Judoka Franssen stopt na roerige tijd: 'Ga nu voor mijn eigen geluk'
Judoka Juul Franssen verlaat de tatami. Haar verloren duel om olympisch brons in de Nippon Budokan in Tokio tegen de Italiaanse Maria Centracchio is vorig jaar haar laatste optreden in wedstrijdverband op de judomat geweest.
"Ik ben erachter gekomen dat ik de afgelopen vijf jaar niet het gelukkigst ben geweest. Dan wordt het tijd om kleur te bekennen en afscheid te nemen. Ik ga voor mijn eigen geluk", verduidelijkt Franssen haar keuze.

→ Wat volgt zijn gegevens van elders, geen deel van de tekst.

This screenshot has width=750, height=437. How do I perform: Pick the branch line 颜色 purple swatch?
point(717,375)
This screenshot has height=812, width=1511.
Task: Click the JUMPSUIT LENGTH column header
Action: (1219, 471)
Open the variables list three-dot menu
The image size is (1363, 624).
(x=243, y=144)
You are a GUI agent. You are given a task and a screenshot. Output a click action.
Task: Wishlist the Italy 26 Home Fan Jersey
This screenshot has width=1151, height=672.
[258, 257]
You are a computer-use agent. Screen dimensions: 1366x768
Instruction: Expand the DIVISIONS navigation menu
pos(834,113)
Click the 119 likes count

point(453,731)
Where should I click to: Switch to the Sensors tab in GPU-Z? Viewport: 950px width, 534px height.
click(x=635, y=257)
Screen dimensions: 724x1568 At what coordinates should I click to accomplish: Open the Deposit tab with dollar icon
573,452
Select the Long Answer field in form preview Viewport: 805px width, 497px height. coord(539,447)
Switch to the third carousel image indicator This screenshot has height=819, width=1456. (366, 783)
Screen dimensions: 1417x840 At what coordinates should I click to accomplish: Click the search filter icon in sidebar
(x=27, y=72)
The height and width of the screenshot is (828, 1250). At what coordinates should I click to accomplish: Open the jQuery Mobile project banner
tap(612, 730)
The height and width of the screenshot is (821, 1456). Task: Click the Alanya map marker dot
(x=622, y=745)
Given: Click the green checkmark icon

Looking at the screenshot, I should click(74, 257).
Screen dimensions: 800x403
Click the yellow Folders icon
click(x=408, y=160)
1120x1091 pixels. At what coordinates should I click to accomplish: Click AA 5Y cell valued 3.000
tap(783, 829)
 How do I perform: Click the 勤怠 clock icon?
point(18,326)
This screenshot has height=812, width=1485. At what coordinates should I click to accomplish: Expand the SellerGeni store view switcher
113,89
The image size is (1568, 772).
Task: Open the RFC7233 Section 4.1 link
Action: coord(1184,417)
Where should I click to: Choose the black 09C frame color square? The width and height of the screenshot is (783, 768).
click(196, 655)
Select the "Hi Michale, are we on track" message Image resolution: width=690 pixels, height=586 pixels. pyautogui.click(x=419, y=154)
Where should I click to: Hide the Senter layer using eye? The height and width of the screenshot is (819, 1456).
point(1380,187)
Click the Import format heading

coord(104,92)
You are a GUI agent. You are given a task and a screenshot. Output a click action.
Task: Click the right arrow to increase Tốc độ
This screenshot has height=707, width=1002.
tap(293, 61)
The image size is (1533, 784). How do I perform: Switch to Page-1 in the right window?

Helemaal verdwijnen uit de judosport doet ze niet. Ze is met de bond nog in gesprek om te kijken wat ze op judogebied kan blijven doen. "Judo is en blijft toch mijn passie."
Zware tijd
De 32-jarige Franssen heeft een zware tijd achter rug, zowel sportief als privé. Ze besloot zich na Tokio te richten op de afronding van haar studie Sociaal Pedagogische Hulpverlening en na te denken over haar judotoekomst.
Uiteindelijk oordeelde Franssen na een lange pauze dat ze niet opnieuw een traject met de judobond wilde ingaan.
Franssen en judobond JBN stonden ruim vijf jaar geleden lijnrecht tegenover elkaar. De bond had besloten dat de topsporters centraal onder bondstrainers moesten gaan trainen op sportcentrum Papendal.
Franssen kon zich daar niet in vinden en werd in januari 2017 door de JBN uitgesloten van deelname aan internationale wedstrijden. De toenmalige nummer vier van de wereldranglijst werd ook haar A-status als topsporter bij NOC*NSF afgenomen.
Rechtszaak tegen judobond
Franssen legde zich er niet bij neer en spande een rechtszaak aan. De rechter stelde haar in het gelijk en in het najaar van 2017 slaagden de judoka en de bond erin een oplossing te vinden voor de problemen. Franssen kon weer aansluiten en op het hoogste niveau aan wedstrijden deelnemen.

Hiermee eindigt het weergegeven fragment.